Poder e dinheiro em Brasília: a cruzada contra pornô milionário

Poder e dinheiro em Brasília: a cruzada contra pornô milionário
Foto: Metrópoles

Enquanto milhões de brasileiros ganham um salário mínimo de R$ 1.412, a indústria pornográfica global movimenta US$ 97 bilhões por ano. Agora, parlamentares de São Paulo querem cortar esse dinheiro do futebol brasileiro.

O gatilho? A polêmica do Corinthians com a Vai de Bet, que trouxe à tona contratos milionários envolvendo plataformas adultas e times de futebol.

O Projeto que Mexe com Dinheiro Grande

Deputados paulistas protocolaram projeto de lei para proibir propaganda de sites, produtos e serviços adultos em território nacional. A proposta mira diretamente o bolso de clubes e empresas que faturam alto com esse tipo de parceria.

Não se trata apenas de moralidade.
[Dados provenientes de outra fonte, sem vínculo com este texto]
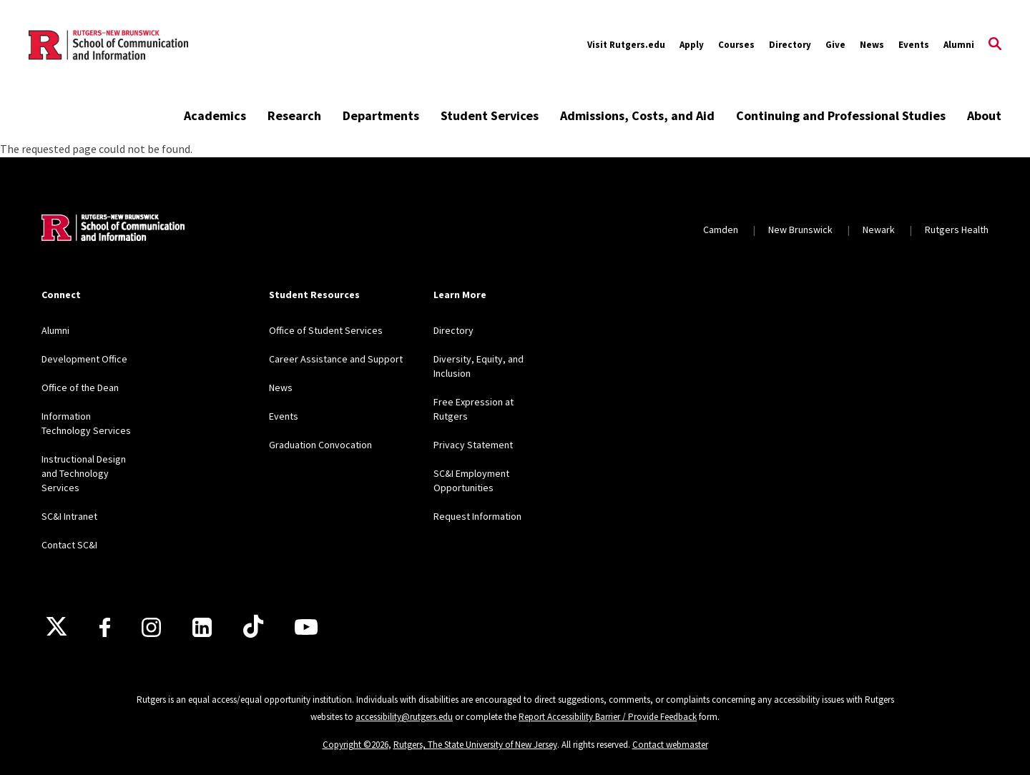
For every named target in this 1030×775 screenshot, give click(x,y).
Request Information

Trata-se de bilhões.

As plataformas adultas pagam cachês que chegam a dezenas de milhões de reais por ano para estampar suas marcas em camisas de futebol. Dinheiro que entra nos cofres dos clubes sem questionamento — até agora.

Quem Contra Quem

De um lado, parlamentares conservadores querendo blindar o esporte da influência da indústria do sexo. Do outro, clubes endividados que dependem desses patrocínios gordos para fechar as contas.

O Corinthians, por exemplo, viu sua torcida se dividir quando cogitou aceitar patrocínio de casa de apostas ligada a conteúdo adulto. A pressão popular funcionou naquele caso. Mas em Brasília, a batalha é pelo poder de legislar sobre o assunto.

Poder em Brasília, Dinheiro em Jogo

O projeto não chegou por acaso. Representa uma disputa maior: quem controla a narrativa moral do país e, principalmente, quem decide onde o dinheiro pode ou não circular.

Sites adultos investem pesado em visibilidade. São patrocinadores agressivos porque precisam driblar restrições de publicidade em plataformas tradicionais. O futebol virou vitrine perfeita.

Só que essa vitrine incomoda.

O Lado dos Números

Os defensores do projeto argumentam:

  • Proteção de crianças e adolescentes expostos a marcas adultas durante jogos
  • Preservação da imagem familiar do futebol brasileiro
  • Contenção da normalização do consumo de pornografia

Já os críticos apontam:

  • Censura econômica que sufoca clubes já quebrados
  • Hipocrisia ao permitir publicidade de bebidas alcoólicas e apostas
  • Interferência estatal em contratos privados

Brasília Decide, Mercado Treme

Se aprovado, o projeto pode secar uma fonte de receita importante para o esporte nacional. Clubes teriam que buscar alternativas — num mercado já saturado de patrocinadores tradicionais que pagam menos.

A questão central não é ética. É financeira.

Poder e dinheiro em Brasília sempre andaram de mãos dadas. Neste caso, parlamentares querem usar o poder legislativo para controlar onde bilhões podem ser investidos. Uma decisão que afeta desde gigantes do futebol até plataformas digitais milionárias.

O jogo está apenas começando. E como sempre, quem tem mais poder e dinheiro em Brasília leva a taça.

Isabela Guimarães Coutinho

Isabela Guimarães Coutinho

Editora de perfis. Escreve retratos de personagens do poder — do bilionário ao aliado invisível do Planalto.